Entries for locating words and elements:
═══

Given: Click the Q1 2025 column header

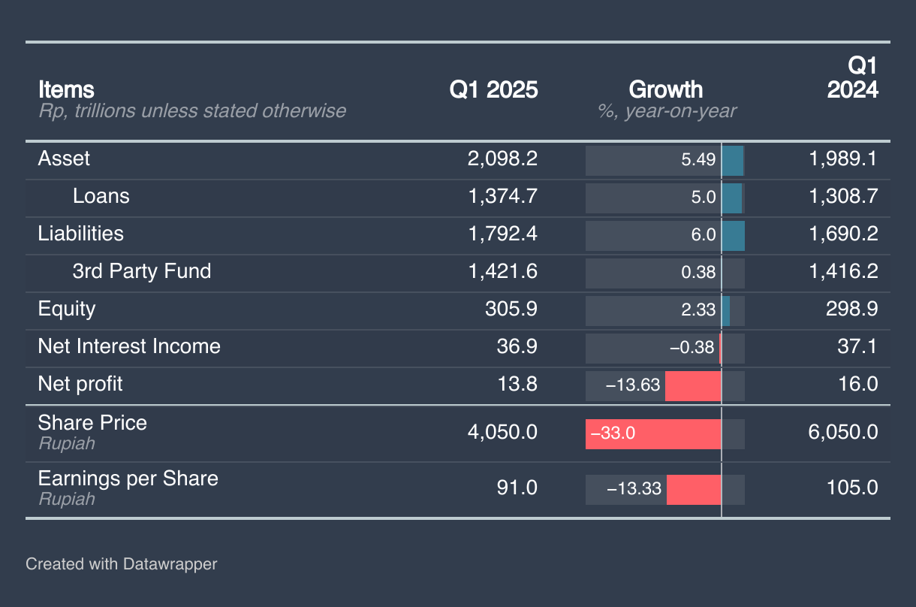Looking at the screenshot, I should 493,90.
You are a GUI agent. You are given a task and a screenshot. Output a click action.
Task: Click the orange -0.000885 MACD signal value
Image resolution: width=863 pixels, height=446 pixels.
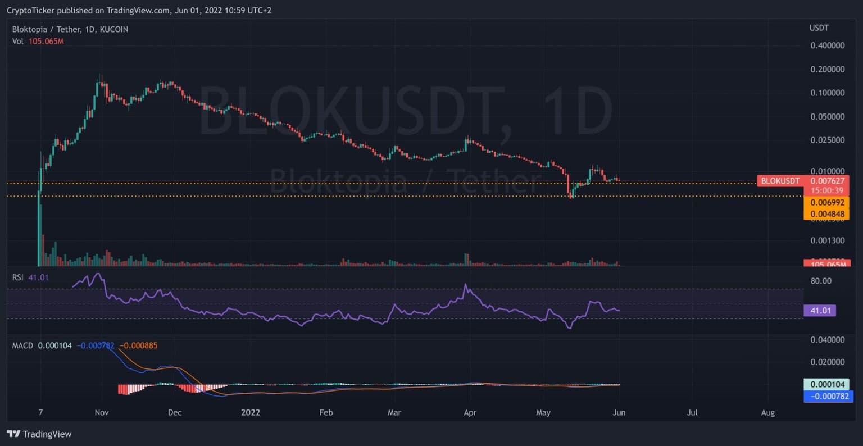(138, 345)
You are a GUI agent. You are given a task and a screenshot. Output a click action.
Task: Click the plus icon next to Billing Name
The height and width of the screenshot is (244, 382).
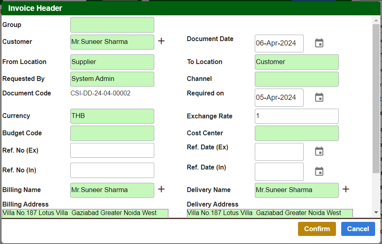coord(161,189)
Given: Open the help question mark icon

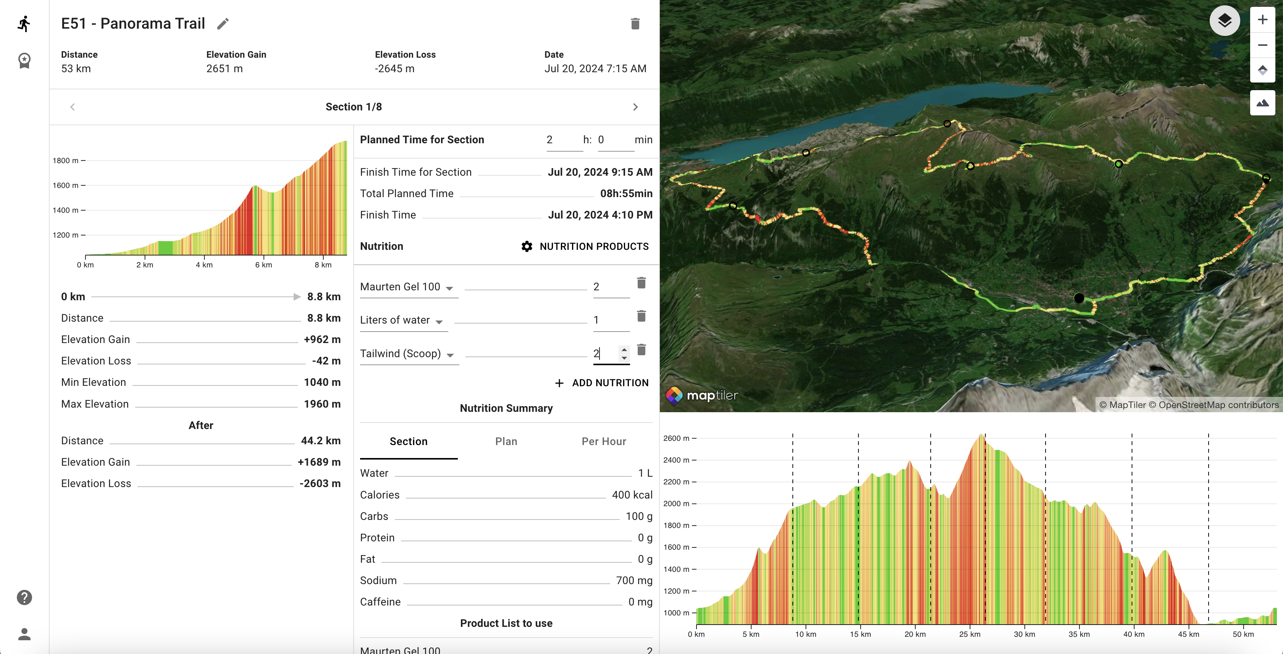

═══

## What you are asked to do:
Which lines in the entries above contain the word "icon"? Copy out each one, matching case exactly.

## Correct output:
Task: Click the plus icon next to Billing Name
Given: Open the help question mark icon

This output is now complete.